> _Stored data entries_:
______

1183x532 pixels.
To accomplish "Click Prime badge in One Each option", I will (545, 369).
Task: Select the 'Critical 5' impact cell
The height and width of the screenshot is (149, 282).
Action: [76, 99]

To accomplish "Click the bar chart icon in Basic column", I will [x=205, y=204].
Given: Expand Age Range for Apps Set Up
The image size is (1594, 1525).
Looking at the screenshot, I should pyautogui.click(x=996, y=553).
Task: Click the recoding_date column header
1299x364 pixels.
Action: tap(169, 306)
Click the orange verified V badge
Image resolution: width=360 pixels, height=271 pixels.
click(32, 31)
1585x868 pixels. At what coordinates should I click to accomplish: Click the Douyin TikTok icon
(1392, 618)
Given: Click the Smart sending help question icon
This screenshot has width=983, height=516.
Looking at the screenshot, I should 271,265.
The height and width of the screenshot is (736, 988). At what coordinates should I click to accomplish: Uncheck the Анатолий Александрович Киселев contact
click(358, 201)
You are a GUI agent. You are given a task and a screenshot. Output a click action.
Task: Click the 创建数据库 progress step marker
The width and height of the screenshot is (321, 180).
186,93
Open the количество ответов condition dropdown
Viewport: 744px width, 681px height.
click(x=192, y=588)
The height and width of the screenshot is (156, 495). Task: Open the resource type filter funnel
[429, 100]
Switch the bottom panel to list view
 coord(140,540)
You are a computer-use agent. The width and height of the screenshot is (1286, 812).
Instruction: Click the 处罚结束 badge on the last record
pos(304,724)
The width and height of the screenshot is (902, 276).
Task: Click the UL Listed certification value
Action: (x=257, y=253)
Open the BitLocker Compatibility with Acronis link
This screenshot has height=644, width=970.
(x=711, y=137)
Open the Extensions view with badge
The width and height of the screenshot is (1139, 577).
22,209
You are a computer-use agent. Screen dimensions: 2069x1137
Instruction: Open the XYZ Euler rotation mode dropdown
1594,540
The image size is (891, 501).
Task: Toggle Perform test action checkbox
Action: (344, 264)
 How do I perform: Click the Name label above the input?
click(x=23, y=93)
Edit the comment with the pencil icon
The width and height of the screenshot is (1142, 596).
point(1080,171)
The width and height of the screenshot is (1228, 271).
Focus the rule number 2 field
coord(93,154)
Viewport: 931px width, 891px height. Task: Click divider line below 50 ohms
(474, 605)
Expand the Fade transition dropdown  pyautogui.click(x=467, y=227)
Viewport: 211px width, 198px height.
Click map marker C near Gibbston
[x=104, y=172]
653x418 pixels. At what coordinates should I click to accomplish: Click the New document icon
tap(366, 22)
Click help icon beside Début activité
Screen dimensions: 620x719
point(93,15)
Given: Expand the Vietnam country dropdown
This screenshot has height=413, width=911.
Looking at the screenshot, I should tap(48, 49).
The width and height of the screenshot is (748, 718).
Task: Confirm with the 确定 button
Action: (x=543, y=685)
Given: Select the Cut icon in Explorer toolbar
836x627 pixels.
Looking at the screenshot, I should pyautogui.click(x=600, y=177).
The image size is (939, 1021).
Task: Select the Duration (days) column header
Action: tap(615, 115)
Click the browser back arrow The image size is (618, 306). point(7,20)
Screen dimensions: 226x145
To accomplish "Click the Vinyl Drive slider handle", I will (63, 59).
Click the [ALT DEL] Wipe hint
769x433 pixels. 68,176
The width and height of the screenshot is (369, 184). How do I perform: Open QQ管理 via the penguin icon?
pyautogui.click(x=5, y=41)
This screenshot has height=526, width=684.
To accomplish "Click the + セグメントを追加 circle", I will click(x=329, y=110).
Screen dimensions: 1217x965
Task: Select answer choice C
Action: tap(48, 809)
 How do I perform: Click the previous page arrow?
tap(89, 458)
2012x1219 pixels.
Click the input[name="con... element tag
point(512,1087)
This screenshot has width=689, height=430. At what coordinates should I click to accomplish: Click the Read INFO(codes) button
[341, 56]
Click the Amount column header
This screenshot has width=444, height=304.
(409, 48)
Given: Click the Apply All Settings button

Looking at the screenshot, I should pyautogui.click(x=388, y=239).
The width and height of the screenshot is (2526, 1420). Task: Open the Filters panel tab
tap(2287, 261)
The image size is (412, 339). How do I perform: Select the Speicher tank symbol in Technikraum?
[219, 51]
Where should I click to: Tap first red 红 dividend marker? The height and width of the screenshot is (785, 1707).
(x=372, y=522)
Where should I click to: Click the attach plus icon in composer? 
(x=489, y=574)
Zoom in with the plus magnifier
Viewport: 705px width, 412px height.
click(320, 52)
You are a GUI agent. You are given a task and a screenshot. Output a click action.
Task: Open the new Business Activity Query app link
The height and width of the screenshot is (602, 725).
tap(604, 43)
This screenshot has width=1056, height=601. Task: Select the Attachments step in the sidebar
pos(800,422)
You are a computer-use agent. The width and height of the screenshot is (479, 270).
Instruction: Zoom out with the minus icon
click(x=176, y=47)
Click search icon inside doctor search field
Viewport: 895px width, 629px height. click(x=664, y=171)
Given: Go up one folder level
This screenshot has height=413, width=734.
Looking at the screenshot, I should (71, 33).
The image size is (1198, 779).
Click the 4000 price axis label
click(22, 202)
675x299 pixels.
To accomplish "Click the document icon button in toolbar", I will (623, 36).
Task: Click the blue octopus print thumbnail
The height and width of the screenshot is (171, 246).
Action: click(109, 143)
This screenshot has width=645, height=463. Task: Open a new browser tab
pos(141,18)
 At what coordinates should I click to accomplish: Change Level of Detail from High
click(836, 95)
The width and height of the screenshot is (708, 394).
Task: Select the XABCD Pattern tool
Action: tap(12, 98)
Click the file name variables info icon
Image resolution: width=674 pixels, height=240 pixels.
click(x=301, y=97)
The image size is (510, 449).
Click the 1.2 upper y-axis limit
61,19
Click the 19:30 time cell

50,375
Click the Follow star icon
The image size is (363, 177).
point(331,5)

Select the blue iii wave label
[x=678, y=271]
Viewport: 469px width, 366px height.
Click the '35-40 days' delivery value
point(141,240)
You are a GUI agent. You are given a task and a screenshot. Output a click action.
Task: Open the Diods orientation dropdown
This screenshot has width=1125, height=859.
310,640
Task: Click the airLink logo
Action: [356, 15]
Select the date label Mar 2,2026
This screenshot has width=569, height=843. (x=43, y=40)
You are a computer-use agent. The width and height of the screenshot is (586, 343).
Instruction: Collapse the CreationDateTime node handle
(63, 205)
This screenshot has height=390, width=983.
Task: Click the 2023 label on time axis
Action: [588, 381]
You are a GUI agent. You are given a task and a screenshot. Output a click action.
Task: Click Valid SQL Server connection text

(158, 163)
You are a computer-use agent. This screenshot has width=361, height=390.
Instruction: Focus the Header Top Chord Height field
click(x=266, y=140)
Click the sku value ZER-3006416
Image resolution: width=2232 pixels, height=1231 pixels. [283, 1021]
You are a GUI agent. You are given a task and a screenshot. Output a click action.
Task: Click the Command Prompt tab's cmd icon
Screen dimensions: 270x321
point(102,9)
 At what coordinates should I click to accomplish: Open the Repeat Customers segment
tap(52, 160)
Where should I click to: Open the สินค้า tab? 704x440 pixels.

______

> _DIRECTIONS FOR THIS TASK_: Render the material as a Markdown table with the columns "Row" and "Line", starting at the line containing "Given: Expand the Vietnam country dropdown" and ending after the line containing "will (63, 59).". Leave out any blank lines.

> _OUTPUT_:
| Row | Line |
|---|---|
| 1 | Given: Expand the Vietnam country dropdown |
| 2 | This screenshot has height=413, width=911. |
| 3 | Looking at the screenshot, I should tap(48, 49). |
| 4 | The width and height of the screenshot is (748, 718). |
| 5 | Task: Confirm with the 确定 button |
| 6 | Action: (x=543, y=685) |
| 7 | Given: Select the Cut icon in Explorer toolbar |
| 8 | 836x627 pixels. |
| 9 | Looking at the screenshot, I should pyautogui.click(x=600, y=177). |
| 10 | The image size is (939, 1021). |
| 11 | Task: Select the Duration (days) column header |
| 12 | Action: tap(615, 115) |
| 13 | Click the browser back arrow The image size is (618, 306). point(7,20) |
| 14 | Screen dimensions: 226x145 |
| 15 | To accomplish "Click the Vinyl Drive slider handle", I will (63, 59). |